[SOLVED]Optimize selection, how to get the resulting best model?

juanchinjuanchin Member Posts: 2 Contributor I
edited November 2018 in Help
Hello,

first of all i would like to congrat you for this magnificent piece of software you have done, It´s really productive and easy to grow all the steps one could figure out.

Now, my question is that I have an Optimeze Selection (evolutionary) operator with a Log to see the population fitness of the evolution process. My problem is that I dont know how to get the best resulting model and the only thing that I can do is to re-train another model with the resulting attribute weigths.

Is this the correct way to do it?.

Again, congratulations to Rapid-I and the developers of this soft.  :o

Answers

  • IngoRMIngoRM Administrator, Moderator, Employee, RapidMiner Certified Analyst, RapidMiner Certified Expert, Community Manager, RMResearcher, Member, University Professor Posts: 1,751 RM Founder
    Hi,

    thanks for your kind words! We really appreciate positive comments about RapidMiner. (Of course we also appreciate negative comments but we actually like the positive ones much more  ;D )

    Now, my question is that I have an Optimeze Selection (evolutionary) operator with a Log to see the population fitness of the evolution process. My problem is that I dont know how to get the best resulting model and the only thing that I can do is to re-train another model with the resulting attribute weigths.
    Yes, you have to train the model on the complete data set - but only on those attributes which has been selected - to get the final prediction model. There is actually a good reason for that: there actually is no "best" resulting model: I assume that you have used an inner cross validation, let's say with 10 folds. That means that there are actually 10 different models for each attribute selection. Which one is the best? The one with the best performance on the test set? Well, that would be overfitting to the test set. My answer is: there is no best model coming out from cross validation. Cross validation is for performance estimation only, not for model selection. This has to be done independently in order to not introduce a new form of test-set-overfitting.

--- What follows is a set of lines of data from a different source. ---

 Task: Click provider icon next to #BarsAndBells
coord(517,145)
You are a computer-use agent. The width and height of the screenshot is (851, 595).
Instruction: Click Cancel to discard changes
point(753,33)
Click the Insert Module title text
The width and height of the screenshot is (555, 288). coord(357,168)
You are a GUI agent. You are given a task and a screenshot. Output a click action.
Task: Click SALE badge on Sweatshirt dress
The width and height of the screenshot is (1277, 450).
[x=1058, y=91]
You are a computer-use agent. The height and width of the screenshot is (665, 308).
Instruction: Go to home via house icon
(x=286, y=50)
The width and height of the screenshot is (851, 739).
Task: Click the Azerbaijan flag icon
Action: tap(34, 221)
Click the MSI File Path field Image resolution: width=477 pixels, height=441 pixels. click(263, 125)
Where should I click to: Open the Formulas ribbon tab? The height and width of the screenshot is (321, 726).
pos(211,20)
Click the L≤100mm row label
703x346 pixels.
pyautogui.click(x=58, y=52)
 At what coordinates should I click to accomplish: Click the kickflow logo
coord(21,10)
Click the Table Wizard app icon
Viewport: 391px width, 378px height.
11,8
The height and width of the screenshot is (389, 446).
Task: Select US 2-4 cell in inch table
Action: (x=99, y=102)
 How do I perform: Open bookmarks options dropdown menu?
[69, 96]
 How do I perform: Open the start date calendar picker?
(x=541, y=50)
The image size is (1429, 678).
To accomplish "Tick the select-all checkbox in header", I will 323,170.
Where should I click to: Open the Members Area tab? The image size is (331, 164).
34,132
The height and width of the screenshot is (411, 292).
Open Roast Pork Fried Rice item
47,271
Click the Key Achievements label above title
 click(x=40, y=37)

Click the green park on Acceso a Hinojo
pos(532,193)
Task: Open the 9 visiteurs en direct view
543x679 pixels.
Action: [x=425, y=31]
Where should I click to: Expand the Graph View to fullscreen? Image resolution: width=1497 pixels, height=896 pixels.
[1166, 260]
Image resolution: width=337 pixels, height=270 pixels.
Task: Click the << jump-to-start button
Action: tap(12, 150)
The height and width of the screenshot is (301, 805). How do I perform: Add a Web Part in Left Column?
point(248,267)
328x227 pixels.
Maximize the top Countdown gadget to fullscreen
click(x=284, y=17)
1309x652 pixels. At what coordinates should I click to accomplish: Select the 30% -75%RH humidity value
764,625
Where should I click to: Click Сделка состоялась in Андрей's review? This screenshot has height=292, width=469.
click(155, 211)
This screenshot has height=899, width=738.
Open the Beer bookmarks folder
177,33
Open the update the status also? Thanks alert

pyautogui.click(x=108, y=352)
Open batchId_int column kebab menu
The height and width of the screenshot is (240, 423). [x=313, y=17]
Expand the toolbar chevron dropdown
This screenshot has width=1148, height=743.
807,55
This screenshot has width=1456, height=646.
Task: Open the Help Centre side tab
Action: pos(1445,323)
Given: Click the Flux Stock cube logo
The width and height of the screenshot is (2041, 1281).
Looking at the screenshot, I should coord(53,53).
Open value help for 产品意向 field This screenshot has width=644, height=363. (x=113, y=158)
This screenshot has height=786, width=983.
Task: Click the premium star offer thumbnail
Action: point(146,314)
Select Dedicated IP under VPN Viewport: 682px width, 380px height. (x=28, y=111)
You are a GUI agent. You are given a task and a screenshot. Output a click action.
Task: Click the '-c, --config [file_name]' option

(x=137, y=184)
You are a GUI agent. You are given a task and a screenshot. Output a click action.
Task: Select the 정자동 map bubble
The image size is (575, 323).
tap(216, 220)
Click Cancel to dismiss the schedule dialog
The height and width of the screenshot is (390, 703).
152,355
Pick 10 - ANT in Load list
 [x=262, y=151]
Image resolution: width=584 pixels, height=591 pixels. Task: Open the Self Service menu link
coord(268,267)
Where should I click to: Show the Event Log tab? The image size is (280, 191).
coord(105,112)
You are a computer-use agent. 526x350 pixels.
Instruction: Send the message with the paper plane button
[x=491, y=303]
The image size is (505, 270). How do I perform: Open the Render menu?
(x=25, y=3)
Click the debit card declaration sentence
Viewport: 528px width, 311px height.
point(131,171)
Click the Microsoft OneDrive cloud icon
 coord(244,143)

    Getting the weights and the data to the outside of the cross validation actually also allows for more nice tricks: you could now train the right model on the complete data, apply the weights to an independent test set which has not been used for the attribute selection, calculate a performance and put all these things in another, outer cross validation. By this you can measure even the overfitting effect of the attribute selection itself (which will be definitely there!).

    Below you can find a process which trains the final model and applies it on another data set without the label (scoring). As you can see, it is important to select the same attributes also on the other data set which can be done with the "Select by Weights" operator. This process, however, does not show an outer cross validation...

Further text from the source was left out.